The first thing to note is that if the price increases are caused by supply shocks (as is almost certainly the case),  higher beef prices are unambiguously bad news for consumers.  So, even if consumers are today eating "healthier", they aren't happier.  If people really wanted to be eating more veggies or chicken, they could have voluntarily chose to do so five years ago without a beef price spike forcing them into that outcome.  

The core of the question relates to substitutability.  When the price of beef rises, what do people substitute toward?  This is the so-called cross-price elasticitiy of demand.  There is an enormous academic literature in agricultural economics estimating  the cross-price elasticity of demand for beef and other types of food.  

The problem with a lot of this literature is that, due to data limitations, all beef is lumped together as an aggregate  category and the researchers study how consumers substitute aggregate beef for aggregate pork and aggregate poultry.  Most of the studies I've seen put the cross-price elasticities between aggregate beef and aggregate pork/poultry at something less than 0.3 and often much smaller than that.  So, a 1% increase in the price of beef causes a less than 0.3% increase in pork and poultry.  A 100% increase in the price of beef (something like what we've seen over the last 5 years) causes a less than 30% increase in quantity of pork an poultry demanded.

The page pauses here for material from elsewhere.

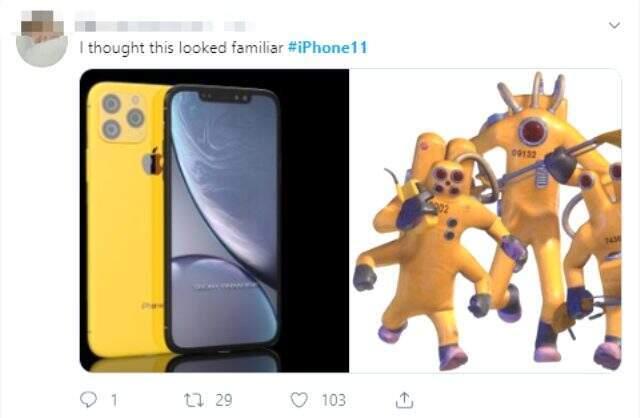Open the share tweet icon
This screenshot has width=640, height=418.
[x=404, y=400]
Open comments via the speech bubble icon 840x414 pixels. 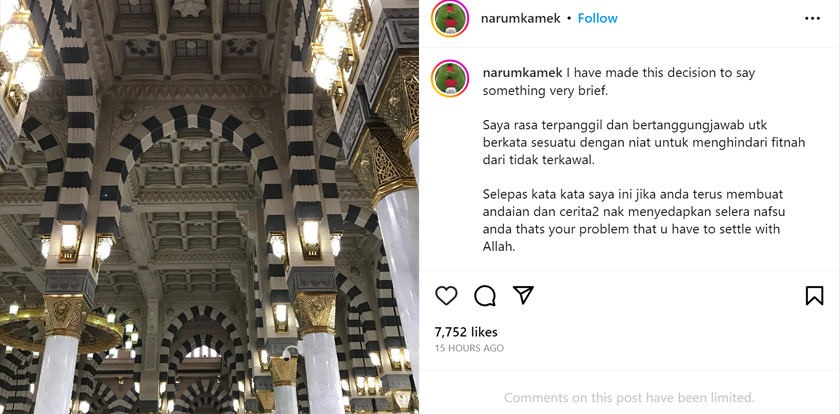pos(485,296)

There are a few studies that look at how demand food categories is affected by aggregate meat (lumping together beef, pork, and poultry).  This study, for example, estimates that a 1% increase in the price of meat would cause a 1% increase in quantity demanded for eggs, a 0.32% increase in demand for fruits and vegetables, a 0.24% increase in alcoholic beverages, and smaller effects on other categories of foods. 

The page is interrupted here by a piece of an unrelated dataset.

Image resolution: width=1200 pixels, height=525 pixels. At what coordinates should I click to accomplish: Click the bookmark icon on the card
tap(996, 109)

But, most of these types of studies only study the inter-related demands for different aggregate meats and do not include effects on fruits and vegetables or other foods.  In so doing, the researchers are assuming beef demand is "separable" from demand for other foods.  Separability is a bit of a complicated concept but it basically means that my demand for one good is not directly affected by the price of another good (though it may well be indirectly affected as I have to re-allocated my budget to different categories in light of the price increase).  

There are some studies that have relaxed this separability assumption to look how consumers substitute among different types of meat.  For example, when the price of steak rises, are consumers more likely to substitute toward another beef product (like roast or ground beef) or similar product from a different species like a pork chop or chicken breast?   This older paper suggests in fact suggests that the latter is the case:  

In any event, one of the big challenges with answering these sorts of questions is that we simply don't have good data.  We can get aggregate "disappearance" data from the USDA which lumps all beef together.  We can get grocery store scanner data, but most of that is of limited use for fresh meat products or fresh veggies because these are "random weight" items and the datasets don't have information on product weights (it's tough to estimate demand when you don't know exactly how much people are buying).  That's one of the reasons I've been running the Food Demand Survey (FooDS) survey for over two years now, to provide better data to answer these questions.  My colleague Glynn Tonsor (whose written a lot on the very issues I mention here) from K-State and I are polishing up a paper now that uses the FooDS data to look at substitution patters among different types of meat and non-meat items in this period of high beef prices, but it's not quite ready for preview yet.